In 1930, Zuleikha lives in a small Tatar village in the Soviet Union with her husband Murtaza and her mother-in-law. Her husband treats her terribly and favors her mother-in-law heavily. Her mother-in-law is extremely ungrateful for everything Zuleikha does for her. Zuleikha is considered a failure because she has attempted to have 4 different children but all have died.  As part of the dekulakization campaign, her husband is executed by Ignatov for refusing to leave. She is then forced to exile to siberia with him while they go on a lengthy journey to a new "Settlement". Ignatov is not interested in Zuleikha and has a woman of his own at home but ends up getting trapped in this just as much as Zuleikha. After an extremely length waiting time and train ride where some people manage to escape they arrive at the port. The port takes them down the river to their settlement and sinks along the way. The result is many who were trapped on the boat and locked up ended up drowning.

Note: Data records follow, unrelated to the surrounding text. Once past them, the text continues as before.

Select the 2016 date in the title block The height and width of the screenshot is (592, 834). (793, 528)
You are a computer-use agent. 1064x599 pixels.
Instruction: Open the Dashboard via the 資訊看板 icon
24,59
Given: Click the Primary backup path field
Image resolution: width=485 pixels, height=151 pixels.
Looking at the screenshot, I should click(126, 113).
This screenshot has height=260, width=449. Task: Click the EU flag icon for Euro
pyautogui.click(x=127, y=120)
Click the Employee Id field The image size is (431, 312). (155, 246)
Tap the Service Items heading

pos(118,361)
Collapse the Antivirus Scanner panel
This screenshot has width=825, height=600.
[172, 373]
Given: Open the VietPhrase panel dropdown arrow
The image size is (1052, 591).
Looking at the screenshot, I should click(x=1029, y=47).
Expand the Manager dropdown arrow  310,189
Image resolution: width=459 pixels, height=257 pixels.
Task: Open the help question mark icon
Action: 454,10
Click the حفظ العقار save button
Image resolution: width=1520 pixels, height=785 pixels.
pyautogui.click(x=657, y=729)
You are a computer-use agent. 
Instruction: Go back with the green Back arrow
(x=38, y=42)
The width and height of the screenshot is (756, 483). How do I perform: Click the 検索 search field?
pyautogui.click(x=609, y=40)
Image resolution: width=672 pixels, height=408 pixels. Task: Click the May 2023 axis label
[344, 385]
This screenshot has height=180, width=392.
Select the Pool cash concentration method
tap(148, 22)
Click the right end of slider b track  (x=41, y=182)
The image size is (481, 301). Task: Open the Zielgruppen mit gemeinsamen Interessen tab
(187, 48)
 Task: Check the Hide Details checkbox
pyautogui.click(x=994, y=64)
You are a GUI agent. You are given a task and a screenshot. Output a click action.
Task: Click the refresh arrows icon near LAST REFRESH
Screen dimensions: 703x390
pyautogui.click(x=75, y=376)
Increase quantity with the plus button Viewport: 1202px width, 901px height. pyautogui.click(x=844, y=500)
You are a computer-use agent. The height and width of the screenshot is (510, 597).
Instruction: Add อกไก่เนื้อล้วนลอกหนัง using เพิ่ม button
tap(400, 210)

Zuliekha tries to save them and almost drowns her self but Ignatov saves her. This settlement turns out to be nothing more than some forest with minimal supplies if any. The remainder of the story takes place at this settlement and develops eventually into a real settlement. The first winter is harsh and many die but thanks to Ignatovs leadership and Zuilkhas hunting skills they survive. Many recruits arrive in the spring and don't make it through the harsh winter.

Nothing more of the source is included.